# Aim of the exercise:
Copy out each line of the entries below in which the string "will" appears.

# Entries provided:

===

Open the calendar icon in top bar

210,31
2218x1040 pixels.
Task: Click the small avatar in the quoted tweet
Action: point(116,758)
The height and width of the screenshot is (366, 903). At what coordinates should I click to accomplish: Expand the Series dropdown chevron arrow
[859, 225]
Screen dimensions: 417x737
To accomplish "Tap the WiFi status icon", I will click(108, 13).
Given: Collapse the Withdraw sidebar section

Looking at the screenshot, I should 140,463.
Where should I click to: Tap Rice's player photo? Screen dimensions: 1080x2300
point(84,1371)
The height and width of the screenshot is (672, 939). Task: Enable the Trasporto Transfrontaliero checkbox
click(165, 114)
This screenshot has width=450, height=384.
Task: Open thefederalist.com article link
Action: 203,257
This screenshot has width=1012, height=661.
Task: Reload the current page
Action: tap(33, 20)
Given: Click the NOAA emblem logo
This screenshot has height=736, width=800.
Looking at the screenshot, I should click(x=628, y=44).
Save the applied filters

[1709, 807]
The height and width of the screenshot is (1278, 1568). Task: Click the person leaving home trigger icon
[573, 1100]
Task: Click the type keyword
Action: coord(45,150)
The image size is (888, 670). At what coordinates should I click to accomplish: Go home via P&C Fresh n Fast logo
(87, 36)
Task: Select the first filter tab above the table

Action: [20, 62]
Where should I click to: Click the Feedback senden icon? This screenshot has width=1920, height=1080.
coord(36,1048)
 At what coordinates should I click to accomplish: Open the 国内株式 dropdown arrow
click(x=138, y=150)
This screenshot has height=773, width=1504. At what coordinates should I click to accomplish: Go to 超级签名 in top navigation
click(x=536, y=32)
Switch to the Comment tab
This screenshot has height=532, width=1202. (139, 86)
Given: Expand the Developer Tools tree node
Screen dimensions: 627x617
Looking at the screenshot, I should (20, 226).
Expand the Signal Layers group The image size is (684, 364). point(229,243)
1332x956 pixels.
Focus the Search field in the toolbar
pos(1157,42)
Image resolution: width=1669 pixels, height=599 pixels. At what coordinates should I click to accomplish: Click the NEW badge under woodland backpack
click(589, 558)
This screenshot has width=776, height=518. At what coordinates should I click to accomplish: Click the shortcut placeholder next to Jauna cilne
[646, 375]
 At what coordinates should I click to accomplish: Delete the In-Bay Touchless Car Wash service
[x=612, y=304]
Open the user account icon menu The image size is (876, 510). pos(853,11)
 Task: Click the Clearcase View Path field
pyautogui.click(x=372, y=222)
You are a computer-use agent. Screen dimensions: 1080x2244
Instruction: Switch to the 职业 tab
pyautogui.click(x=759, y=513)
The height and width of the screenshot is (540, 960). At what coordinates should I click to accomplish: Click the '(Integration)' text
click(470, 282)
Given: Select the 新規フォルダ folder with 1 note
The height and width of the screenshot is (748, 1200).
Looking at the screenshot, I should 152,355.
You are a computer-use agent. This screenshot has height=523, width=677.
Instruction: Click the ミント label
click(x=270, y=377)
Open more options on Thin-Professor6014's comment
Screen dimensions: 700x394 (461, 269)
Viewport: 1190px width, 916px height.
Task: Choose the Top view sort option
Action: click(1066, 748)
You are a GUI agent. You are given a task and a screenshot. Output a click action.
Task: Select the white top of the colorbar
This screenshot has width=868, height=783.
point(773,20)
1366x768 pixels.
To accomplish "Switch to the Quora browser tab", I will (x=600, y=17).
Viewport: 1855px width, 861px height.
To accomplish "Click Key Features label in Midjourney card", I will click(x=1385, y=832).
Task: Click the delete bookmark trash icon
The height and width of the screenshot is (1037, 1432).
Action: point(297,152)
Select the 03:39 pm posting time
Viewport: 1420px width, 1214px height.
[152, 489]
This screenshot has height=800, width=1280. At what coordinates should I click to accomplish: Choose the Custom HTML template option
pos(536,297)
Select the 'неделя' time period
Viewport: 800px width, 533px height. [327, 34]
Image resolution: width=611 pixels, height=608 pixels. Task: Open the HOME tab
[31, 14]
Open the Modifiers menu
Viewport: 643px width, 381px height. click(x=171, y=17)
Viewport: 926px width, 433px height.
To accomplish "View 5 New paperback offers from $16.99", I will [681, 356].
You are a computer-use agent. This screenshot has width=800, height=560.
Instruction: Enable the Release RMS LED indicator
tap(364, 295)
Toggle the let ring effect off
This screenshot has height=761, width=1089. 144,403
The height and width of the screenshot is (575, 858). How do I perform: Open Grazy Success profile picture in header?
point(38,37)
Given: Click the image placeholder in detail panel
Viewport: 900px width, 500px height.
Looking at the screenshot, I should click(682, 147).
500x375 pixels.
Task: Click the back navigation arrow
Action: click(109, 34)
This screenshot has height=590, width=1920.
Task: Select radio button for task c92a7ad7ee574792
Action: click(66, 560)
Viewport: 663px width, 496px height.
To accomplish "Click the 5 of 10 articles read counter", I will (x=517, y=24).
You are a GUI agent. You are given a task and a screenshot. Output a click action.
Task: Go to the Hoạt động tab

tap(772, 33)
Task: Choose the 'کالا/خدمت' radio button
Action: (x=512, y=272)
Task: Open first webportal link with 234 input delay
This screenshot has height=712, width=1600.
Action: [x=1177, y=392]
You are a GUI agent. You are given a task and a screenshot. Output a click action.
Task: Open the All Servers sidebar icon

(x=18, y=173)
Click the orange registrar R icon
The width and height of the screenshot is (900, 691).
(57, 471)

===

# Your response:
To accomplish "Tap the WiFi status icon", I will click(108, 13).
To accomplish "Switch to the Quora browser tab", I will (x=600, y=17).
To accomplish "Click Key Features label in Midjourney card", I will click(x=1385, y=832).
To accomplish "View 5 New paperback offers from $16.99", I will [681, 356].
To accomplish "Click the 5 of 10 articles read counter", I will (x=517, y=24).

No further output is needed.